(Records contained in a dataset)
#####

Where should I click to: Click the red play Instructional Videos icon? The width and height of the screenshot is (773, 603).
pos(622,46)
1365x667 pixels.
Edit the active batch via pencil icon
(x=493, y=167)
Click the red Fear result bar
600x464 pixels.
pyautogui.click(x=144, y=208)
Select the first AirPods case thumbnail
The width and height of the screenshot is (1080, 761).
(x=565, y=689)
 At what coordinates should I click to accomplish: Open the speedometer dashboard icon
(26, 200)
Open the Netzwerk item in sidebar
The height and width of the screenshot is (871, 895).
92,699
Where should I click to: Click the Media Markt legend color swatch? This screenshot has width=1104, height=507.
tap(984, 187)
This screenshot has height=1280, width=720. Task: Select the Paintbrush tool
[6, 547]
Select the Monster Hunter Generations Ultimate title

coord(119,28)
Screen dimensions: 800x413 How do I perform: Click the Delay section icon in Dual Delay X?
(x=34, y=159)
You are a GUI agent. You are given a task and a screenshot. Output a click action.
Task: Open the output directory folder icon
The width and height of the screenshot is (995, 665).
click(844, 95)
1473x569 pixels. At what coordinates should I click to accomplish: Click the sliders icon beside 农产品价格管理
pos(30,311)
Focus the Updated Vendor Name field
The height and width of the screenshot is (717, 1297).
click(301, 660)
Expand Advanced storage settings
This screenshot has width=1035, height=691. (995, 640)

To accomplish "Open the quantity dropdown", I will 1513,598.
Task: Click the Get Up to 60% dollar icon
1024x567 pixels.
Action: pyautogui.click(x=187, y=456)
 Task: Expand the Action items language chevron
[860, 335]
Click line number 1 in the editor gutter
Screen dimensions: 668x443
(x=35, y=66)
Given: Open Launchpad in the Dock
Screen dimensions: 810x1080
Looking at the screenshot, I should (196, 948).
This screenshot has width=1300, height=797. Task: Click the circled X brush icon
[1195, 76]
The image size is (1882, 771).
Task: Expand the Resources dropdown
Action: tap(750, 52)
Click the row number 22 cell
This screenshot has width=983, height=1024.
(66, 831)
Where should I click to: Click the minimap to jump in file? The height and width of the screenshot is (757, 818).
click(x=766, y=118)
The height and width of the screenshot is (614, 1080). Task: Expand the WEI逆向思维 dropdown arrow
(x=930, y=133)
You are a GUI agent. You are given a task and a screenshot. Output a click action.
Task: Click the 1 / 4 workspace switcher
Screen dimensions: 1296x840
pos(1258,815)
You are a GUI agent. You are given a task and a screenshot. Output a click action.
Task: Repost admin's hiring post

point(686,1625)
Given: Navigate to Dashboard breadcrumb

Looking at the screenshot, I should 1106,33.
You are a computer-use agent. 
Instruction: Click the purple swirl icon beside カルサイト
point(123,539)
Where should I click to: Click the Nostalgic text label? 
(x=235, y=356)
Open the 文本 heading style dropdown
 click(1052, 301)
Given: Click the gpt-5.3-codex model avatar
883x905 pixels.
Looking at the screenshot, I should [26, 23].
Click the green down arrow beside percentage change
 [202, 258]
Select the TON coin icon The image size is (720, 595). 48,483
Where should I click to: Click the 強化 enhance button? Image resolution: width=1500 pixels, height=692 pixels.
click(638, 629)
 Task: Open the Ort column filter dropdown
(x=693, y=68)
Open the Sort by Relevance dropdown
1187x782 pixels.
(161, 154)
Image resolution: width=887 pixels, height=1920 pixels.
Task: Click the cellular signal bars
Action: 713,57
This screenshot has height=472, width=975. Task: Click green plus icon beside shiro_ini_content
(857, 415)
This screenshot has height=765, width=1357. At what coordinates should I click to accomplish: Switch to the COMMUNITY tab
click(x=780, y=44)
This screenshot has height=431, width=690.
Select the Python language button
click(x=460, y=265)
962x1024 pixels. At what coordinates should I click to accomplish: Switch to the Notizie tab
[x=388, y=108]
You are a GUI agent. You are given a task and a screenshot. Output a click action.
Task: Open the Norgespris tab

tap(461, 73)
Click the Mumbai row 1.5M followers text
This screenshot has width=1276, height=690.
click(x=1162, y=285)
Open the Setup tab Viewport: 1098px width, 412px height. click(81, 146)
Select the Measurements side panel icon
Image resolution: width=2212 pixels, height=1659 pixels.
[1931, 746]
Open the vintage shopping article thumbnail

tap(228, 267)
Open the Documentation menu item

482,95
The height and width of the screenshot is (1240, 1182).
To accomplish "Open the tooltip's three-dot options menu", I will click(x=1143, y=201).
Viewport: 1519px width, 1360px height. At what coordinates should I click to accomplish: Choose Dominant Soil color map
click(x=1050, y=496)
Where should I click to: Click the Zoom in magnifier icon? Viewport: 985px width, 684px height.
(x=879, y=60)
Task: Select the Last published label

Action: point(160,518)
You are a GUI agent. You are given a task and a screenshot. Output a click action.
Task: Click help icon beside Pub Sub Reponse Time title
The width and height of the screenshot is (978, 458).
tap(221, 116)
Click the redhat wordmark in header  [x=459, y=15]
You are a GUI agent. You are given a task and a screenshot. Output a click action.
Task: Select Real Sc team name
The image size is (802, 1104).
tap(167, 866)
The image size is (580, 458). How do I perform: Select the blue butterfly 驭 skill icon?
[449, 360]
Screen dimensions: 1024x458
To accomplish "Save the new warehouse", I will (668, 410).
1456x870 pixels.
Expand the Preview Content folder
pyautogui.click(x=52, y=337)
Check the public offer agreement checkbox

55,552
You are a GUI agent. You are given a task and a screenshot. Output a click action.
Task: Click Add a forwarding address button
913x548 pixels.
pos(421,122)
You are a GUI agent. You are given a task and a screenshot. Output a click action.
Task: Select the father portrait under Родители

#####

#### [Problem details]
Whenever a line of the records above contains the word "will", it counts toward the total; give that total alone.

#### [Response to the exercise]
3